+++ Extrait

Par la suite, cette prise de parole est une réaction évidente aux résultats des Européennes 2024. L’Europe, présente avec presque quarante citations directes, fait l’objet d’une attention relativement inédite depuis l’invasion de février 2022 et même d’un appel à une nouvelle considération de la relation : « Le véritable danger pour l’Europe ne provient pas de la Russie. La principale menace pour les Européens réside dans leur dépendance critique et croissante, presque totale, à l’égard des États-Unis, que ce soit dans les domaines militaire, politique, technologique, idéologique ou informationnel. L’Europe se retrouve de plus en plus marginalisée sur la scène économique mondiale, confrontée au chaos des migrations et à d’autres problèmes urgents, tout en étant privée de sa propre voix internationale et de son identité culturelle. Il semble parfois que les politiciens européens au pouvoir et les représentants de la bureaucratie européenne craignent davantage d’irriter Washington que de perdre la confiance de leur propre peuple. Les récentes élections au Parlement européen en témoignent ». 

Enfin, Poutine a prononcé ce discours à la veille d’un sommet qui a réuni au Bürgenstock, en Suisse, les représentants de plus de 90 pays. Il y énonce pour la première fois les conditions — en l’état, impossible à accepter : elles impliqueraient selon nos calculs l’annexion de plus de 22 % du territoire ukrainien — d’un cessez-le-feu en Ukraine : « Nos conditions sont simples : les troupes ukrainiennes doivent être complètement retirées des républiques populaires de Donetsk et de Louhansk, ainsi que des régions de Kherson et de Zaporijjia, et ce retrait doit concerner tout le territoire de ces régions dans leurs limites administratives telles qu’elles existaient au moment de leur intégration à l’Ukraine. Dès que Kiev déclarera sa volonté d’une telle décision et commencera le retrait effectif de ses troupes de ces régions, en plus de notifier officiellement l’abandon de ses projets d’adhésion à l’OTAN, nous ordonnerons immédiatement un cessez-le-feu et entamerons des pourparlers. Nous le ferons instantanément. Bien entendu, nous garantirons également le retrait sans entrave et en toute sécurité des unités et formations ukrainiennes ».

++++++
+++ Données

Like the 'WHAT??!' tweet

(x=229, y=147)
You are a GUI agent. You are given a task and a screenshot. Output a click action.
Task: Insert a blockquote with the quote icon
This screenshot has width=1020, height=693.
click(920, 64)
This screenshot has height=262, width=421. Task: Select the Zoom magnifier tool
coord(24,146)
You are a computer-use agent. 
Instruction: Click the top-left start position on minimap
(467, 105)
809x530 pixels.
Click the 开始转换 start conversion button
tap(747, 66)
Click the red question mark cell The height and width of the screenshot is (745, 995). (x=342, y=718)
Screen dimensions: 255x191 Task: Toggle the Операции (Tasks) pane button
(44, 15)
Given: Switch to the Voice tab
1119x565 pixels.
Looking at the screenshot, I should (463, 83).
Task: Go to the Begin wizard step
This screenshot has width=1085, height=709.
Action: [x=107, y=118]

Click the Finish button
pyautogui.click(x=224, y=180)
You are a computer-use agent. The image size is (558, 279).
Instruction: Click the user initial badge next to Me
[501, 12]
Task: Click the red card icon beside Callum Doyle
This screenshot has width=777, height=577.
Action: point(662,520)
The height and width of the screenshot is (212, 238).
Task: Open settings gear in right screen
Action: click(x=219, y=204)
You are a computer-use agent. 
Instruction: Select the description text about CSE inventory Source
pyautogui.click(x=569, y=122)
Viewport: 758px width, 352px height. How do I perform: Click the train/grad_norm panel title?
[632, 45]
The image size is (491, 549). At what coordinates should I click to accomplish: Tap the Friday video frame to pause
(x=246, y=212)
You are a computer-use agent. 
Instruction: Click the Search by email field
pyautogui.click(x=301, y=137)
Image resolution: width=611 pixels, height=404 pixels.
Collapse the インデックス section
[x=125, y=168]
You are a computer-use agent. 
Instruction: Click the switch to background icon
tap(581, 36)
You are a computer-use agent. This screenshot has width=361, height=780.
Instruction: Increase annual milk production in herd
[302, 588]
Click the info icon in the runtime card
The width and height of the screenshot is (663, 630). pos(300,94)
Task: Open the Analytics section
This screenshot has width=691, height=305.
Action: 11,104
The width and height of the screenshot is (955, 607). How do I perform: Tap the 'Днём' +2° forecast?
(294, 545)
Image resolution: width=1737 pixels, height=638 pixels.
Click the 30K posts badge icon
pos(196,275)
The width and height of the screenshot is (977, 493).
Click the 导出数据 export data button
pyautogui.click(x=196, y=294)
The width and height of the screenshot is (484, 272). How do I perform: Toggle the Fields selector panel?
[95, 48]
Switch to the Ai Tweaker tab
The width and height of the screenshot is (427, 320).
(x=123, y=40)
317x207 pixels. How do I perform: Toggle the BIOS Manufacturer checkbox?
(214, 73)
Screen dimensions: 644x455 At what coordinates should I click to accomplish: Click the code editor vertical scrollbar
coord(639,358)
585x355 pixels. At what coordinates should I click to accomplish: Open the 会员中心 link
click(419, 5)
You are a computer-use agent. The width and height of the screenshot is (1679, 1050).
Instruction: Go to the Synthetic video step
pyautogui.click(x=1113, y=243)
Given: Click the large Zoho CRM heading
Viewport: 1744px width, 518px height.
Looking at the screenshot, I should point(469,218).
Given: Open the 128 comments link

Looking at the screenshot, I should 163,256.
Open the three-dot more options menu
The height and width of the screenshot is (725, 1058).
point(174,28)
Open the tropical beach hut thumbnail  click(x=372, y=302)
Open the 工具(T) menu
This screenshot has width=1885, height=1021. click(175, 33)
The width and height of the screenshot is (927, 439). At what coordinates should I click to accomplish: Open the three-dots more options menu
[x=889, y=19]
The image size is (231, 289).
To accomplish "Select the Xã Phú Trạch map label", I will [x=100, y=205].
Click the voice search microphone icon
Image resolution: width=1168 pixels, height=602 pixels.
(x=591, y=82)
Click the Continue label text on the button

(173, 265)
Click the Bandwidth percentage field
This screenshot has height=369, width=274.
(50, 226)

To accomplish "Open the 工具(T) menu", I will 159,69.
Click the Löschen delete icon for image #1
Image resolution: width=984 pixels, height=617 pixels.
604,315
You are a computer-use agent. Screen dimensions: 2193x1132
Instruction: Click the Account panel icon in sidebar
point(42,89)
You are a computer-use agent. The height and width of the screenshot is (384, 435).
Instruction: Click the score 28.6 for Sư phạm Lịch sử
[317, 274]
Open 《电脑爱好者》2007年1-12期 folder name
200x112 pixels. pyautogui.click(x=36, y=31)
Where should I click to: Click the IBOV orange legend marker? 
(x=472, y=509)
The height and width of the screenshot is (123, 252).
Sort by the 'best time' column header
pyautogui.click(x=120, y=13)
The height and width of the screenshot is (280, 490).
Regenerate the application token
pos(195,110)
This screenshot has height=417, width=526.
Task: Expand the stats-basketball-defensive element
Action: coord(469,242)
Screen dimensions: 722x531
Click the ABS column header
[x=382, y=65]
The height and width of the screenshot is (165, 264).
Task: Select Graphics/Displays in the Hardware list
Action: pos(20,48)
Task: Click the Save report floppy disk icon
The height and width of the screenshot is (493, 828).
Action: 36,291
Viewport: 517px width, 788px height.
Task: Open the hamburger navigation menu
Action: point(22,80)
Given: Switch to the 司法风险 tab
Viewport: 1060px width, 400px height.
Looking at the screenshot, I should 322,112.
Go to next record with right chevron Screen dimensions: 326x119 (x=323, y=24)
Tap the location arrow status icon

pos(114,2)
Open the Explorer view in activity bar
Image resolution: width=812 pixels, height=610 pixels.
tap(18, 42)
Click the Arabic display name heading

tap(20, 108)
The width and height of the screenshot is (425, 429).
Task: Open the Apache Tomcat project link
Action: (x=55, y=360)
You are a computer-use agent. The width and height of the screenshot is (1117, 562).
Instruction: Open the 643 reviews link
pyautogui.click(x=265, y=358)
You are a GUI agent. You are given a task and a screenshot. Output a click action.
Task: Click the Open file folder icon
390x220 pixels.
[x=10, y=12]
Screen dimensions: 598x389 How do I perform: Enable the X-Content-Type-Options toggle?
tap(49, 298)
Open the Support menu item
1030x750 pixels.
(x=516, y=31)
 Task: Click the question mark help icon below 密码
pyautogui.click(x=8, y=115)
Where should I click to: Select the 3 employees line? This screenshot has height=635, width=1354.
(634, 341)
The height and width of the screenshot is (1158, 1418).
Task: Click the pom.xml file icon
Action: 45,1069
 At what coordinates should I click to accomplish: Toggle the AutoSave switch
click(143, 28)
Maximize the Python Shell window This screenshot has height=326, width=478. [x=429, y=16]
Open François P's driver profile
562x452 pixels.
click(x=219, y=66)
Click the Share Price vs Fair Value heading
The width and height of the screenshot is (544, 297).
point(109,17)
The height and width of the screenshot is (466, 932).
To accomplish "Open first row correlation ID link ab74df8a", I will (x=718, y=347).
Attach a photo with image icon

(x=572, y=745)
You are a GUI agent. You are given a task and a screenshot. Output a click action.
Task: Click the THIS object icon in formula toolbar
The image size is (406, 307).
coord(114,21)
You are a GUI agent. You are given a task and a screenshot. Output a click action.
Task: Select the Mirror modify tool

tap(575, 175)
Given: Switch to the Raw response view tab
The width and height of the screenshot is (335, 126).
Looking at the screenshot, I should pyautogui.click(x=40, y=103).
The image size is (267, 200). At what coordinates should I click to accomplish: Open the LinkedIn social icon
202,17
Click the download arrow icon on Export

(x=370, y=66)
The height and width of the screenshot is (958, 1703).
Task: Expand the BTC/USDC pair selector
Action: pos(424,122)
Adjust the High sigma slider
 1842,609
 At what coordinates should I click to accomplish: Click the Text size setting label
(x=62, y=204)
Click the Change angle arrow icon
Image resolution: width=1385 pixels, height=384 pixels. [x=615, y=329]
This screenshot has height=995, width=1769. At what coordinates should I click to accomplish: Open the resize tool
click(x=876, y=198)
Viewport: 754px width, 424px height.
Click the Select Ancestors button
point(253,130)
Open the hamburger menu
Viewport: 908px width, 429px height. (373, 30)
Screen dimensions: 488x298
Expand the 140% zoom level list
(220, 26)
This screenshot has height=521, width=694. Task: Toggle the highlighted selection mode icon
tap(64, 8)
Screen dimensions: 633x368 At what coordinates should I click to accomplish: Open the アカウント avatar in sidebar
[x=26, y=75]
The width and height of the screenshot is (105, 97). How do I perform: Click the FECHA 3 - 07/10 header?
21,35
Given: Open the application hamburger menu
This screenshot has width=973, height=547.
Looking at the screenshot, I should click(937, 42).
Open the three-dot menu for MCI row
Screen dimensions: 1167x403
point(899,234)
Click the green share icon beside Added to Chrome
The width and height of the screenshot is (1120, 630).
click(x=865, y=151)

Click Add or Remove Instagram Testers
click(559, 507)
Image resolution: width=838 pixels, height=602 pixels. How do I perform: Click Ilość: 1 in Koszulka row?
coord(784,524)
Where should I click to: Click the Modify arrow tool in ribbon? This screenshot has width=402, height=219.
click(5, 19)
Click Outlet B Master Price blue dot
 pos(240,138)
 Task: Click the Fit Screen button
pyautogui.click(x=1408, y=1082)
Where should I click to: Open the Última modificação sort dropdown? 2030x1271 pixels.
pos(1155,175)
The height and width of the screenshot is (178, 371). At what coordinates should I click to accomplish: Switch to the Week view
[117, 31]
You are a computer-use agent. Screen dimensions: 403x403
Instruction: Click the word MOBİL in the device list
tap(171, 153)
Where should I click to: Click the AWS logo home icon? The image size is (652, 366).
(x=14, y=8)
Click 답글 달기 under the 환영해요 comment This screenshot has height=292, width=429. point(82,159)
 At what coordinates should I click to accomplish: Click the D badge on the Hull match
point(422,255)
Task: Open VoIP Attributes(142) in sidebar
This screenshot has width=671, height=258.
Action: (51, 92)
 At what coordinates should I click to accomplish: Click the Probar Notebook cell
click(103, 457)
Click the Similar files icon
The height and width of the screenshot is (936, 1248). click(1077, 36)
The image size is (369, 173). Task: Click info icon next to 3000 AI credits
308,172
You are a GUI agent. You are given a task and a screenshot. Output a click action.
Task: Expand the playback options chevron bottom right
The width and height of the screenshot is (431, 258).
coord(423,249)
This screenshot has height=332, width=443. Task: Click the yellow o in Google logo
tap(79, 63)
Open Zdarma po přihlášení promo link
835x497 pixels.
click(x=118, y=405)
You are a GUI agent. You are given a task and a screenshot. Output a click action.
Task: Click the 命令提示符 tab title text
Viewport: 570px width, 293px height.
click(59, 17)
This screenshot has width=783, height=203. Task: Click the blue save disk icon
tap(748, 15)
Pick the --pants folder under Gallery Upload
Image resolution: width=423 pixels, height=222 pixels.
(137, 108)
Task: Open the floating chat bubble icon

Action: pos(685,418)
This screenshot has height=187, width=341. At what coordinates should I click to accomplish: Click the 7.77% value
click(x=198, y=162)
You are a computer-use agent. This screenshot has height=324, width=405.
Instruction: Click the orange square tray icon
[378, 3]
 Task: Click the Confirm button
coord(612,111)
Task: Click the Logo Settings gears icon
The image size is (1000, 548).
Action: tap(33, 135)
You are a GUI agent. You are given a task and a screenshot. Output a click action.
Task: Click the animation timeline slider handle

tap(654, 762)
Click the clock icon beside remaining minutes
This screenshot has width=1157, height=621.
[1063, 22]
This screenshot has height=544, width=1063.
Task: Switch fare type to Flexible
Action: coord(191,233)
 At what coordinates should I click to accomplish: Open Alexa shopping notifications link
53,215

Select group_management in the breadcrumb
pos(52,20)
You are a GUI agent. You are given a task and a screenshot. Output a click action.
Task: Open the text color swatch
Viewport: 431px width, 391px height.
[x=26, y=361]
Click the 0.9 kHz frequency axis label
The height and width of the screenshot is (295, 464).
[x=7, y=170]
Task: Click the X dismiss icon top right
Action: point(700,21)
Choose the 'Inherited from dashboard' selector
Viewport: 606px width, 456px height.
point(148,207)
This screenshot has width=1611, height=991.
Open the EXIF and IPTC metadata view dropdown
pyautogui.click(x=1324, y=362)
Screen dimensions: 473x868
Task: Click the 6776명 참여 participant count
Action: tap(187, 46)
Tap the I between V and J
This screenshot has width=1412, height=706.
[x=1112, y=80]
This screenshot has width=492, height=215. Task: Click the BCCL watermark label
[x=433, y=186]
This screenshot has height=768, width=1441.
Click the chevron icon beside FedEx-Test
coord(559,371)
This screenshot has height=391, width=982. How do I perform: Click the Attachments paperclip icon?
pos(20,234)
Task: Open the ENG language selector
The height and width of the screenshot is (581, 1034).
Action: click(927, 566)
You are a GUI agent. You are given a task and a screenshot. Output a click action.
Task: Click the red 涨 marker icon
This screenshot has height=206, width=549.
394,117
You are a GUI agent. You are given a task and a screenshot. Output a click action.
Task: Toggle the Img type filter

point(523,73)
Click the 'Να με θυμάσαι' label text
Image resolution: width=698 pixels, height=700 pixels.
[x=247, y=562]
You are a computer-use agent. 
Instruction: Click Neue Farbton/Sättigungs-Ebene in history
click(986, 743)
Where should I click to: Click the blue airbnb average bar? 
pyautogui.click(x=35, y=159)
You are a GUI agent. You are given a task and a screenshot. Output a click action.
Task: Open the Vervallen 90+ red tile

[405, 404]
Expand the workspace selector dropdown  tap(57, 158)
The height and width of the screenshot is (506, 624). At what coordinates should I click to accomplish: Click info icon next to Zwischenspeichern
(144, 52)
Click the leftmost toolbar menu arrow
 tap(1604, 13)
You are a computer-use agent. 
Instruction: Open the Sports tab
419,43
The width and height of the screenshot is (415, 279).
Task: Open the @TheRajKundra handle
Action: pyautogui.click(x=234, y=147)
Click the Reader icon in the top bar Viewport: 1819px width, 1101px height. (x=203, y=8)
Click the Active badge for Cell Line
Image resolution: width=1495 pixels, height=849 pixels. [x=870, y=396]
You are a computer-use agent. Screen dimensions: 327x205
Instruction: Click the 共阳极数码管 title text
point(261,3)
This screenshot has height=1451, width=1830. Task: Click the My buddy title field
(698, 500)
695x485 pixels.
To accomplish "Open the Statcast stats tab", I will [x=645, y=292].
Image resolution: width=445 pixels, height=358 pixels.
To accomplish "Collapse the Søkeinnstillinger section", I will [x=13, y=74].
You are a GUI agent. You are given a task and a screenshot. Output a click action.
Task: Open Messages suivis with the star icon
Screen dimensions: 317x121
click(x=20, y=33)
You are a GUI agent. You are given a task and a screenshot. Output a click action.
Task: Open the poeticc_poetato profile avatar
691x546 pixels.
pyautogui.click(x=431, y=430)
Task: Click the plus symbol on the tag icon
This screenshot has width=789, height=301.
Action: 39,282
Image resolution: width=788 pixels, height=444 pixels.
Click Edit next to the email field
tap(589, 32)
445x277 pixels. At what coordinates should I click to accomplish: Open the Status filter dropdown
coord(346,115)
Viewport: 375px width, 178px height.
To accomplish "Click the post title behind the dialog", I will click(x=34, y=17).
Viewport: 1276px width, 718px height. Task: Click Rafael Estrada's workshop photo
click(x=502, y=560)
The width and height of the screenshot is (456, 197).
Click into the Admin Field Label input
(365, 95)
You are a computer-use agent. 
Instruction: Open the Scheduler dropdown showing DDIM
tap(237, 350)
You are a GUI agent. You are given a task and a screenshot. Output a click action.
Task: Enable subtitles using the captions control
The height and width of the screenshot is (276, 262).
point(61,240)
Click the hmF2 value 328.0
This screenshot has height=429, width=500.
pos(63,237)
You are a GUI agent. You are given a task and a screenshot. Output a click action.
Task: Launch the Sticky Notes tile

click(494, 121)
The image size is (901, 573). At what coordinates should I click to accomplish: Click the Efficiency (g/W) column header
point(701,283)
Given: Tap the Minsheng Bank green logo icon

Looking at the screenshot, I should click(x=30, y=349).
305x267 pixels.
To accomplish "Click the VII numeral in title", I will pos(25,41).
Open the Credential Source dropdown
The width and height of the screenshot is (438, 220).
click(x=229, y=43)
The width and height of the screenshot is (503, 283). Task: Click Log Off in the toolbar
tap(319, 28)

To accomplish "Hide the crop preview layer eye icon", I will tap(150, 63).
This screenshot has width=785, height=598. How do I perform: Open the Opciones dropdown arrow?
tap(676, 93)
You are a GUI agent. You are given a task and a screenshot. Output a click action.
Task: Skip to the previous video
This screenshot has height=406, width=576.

++++++

**Exercices écrits**
1 – D'après l'extrait sur le discours de Poutine, où s'est tenu le sommet qui a réuni les représentants de plus de 90 pays ?
2 – Dans l'extrait sur le discours de Poutine, quels sont tous les territoires que les troupes ukrainiennes devraient quitter selon les conditions posées ?
3 – Poursuivez l'extrait sur le discours de Poutine après sa dernière phrase.

**Réponses aux exercices**
1 – Au Bürgenstock, en Suisse.

2 –
- La république populaire de Donetsk
- La république populaire de Louhansk
- La région de Kherson
- La région de Zaporijjia

3 –
Merci beaucoup.

Le président russe intervient après Sergueï Lavrov. Le ministre des affaires étrangères en fonction depuis le 9 mars 2004 a introduit le discours présidentiel en remerciant Poutine pour « l’attention inébranlable [qu’il porte] au service de la politique étrangère » et en indiquant que cette prise de parole devait permettre à l’ensemble de l’administration de « coopérer et de nous coordonner étroitement dans la poursuite d’une politique étrangère commune, qui est déterminée par le Président de la Russie et qui est énoncée dans le Concept de la politique étrangère de notre pays ». 

Chers collègues, bonjour !

Je suis heureux de vous accueillir, et, alors que notre réunion débute, je souhaite vous remercier pour votre travail acharné, qui sert l’intérêt de la Russie et de notre peuple.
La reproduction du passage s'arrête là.